> [Problem]:
All lines from the line containing "The image size is (640, 417)." up to and including the last line of the entries must be written out exactly, with no others.

Stored data entries:
[Start of section]

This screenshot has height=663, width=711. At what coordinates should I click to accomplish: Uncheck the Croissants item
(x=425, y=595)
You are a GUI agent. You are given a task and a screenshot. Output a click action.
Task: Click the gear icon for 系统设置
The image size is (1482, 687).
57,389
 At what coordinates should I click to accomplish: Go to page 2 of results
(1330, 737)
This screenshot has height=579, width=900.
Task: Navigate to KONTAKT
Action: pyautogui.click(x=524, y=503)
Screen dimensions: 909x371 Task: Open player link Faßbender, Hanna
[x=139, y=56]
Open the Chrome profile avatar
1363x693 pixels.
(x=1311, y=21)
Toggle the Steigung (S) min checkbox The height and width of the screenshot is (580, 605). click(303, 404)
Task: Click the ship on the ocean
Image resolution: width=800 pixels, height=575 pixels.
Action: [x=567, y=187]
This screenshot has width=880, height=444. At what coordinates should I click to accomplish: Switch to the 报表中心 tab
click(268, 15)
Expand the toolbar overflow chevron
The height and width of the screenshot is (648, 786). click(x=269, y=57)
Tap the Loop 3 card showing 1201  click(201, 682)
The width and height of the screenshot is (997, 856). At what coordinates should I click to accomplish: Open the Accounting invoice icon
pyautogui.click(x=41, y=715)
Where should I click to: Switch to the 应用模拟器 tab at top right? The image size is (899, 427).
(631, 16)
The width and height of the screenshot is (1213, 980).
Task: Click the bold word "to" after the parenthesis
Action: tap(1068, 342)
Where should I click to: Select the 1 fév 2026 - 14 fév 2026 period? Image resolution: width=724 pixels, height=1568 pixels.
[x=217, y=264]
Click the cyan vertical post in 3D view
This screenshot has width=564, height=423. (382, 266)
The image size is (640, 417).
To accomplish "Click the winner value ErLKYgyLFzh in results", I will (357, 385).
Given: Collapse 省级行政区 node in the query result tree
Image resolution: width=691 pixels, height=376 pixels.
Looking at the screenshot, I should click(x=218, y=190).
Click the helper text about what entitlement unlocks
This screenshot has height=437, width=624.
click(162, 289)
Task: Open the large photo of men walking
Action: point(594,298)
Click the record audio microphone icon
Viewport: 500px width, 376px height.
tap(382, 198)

[End of section]

> [Reply]:
The image size is (640, 417).
To accomplish "Click the winner value ErLKYgyLFzh in results", I will (357, 385).
Given: Collapse 省级行政区 node in the query result tree
Image resolution: width=691 pixels, height=376 pixels.
Looking at the screenshot, I should click(x=218, y=190).
Click the helper text about what entitlement unlocks
This screenshot has height=437, width=624.
click(162, 289)
Task: Open the large photo of men walking
Action: point(594,298)
Click the record audio microphone icon
Viewport: 500px width, 376px height.
tap(382, 198)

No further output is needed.